An electromagnetic storm causes all electronic devices on Earth to stop working, including spaceships, preventing evacuation from the planet. However, Amy learns through the calendar that the pyramid is actually a giant stone spacecraft able to hold 30,000 people. As they try to use the spacecraft for themselves, the Planet Express crew are caught by Zapp Brannigan and brought before President Richard Nixon's Head. President Nixon's Head insists that a decision-making machine called the Choose-Matron be used to select the most optimal cross-section of humanity to take to Mars, where they will restart human civilization. Fry is chosen because of his "lucky pants", while Leela is rejected since Zapp has been chosen to pilot the craft. Before boarding can begin, Fry disguises his boarding ticket as one for Leela and gives it to her while he remains behind on Earth with Bender (who purposefully remains behind to take part in the looting).
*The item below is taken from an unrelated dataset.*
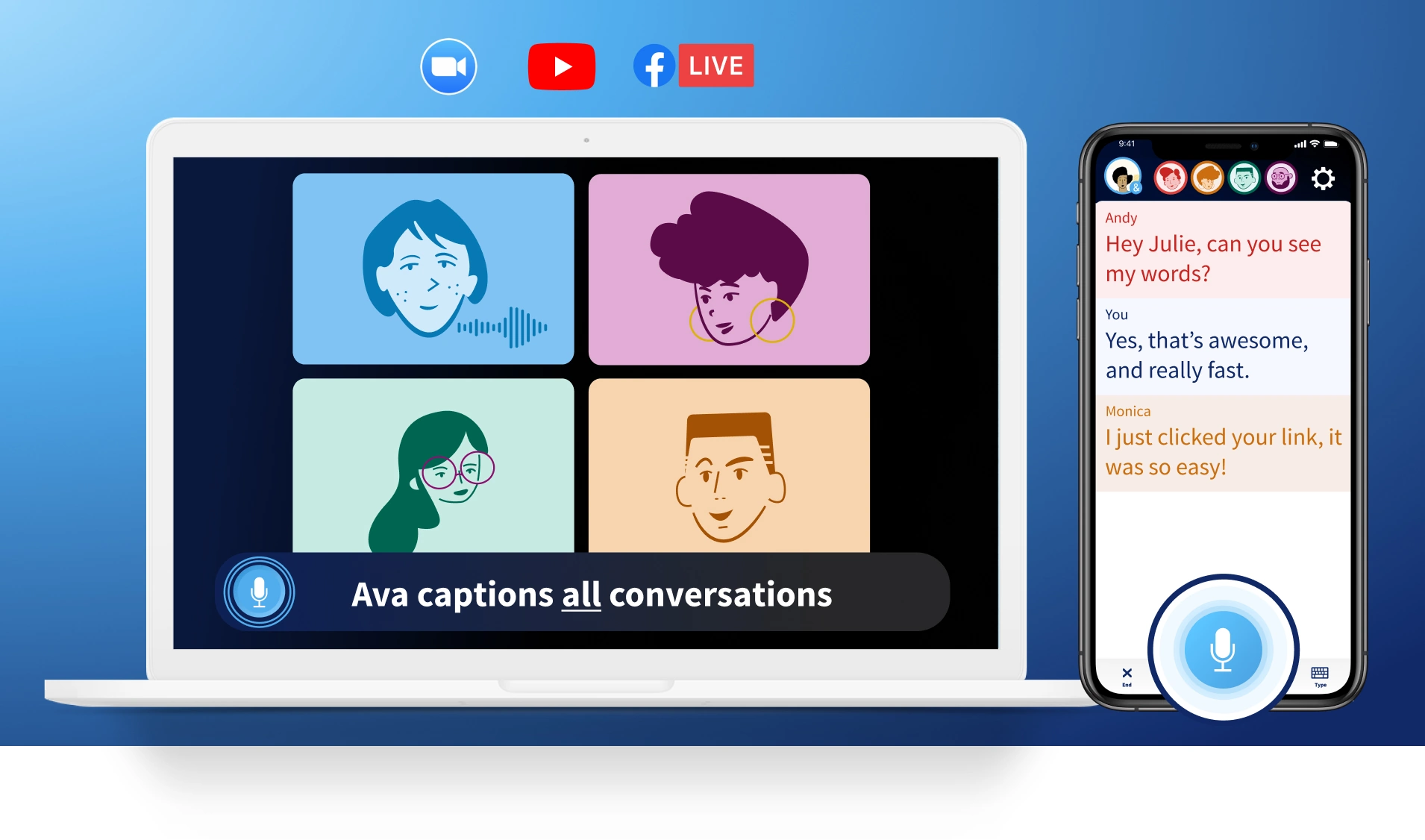Tap the End (X) button
The image size is (1425, 840).
[1127, 676]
After reaching Mars, the evacuated humans are greeted by Leo and Inez Wong. Back on Earth, the remaining humans begin looting, as does Bender (going so far as to even steal from his own apartment). The escapees on Mars construct a new city called Dick Francisco, as well as a memorial statue for those who were left behind on Earth. They are then approached by the Martian Chief Singing Wind (who has returned to Mars to retrieve his possessions after abandoning his planet in "Where the Buggalo Roam"). Chief Singing Wind clarifies that the calendar foretells the destruction of Mars, not Earth, as the solar flare will bypass Earth and hit Mars; the calendar was created to warn the Earthlings to stay away from Mars. Because Zapp had disassembled the stone ship to construct the memorial statue, the humans on Mars are unable to escape. The solar flare bypasses Earth and strikes Mars, igniting the gases in the planet's crust, which propel Mars towards Earth. As Mars closes within hundreds of feet of Earth's surface, the escapees safely jump off of Mars and back onto their home planet. However, Leela is unable to jump due to her broken leg. Fry tries to grab Leela atop the Planet Express building as Mars passes by, but both only manage to tear off one of each other's arms. Scruffy rescues Leela off-screen using a ladder. With Mars still in Earth's orbit, Professor Farnsworth uses the birth machine from "Rebirth" to make new arms for Fry and Leela while their severed arms float off into space, still holding each other's hands.

==Cultural references==
- The episode's title is taken from the Ernest Hemingway novel A Farewell to Arms. It is used to refer to Fry and Leela's arms getting torn off in the episode.
- The episode is a parody of the 2012 phenomenon and the film 2012.
- The way that characters jump between Mars and the Earth is reminiscent of the Italo Calvino sci-fi short story The Distance of the Moon from his work Cosmicomics.
- The way Fry found the lettering amidst flammable grease is a reference to a death scene in the film Saw.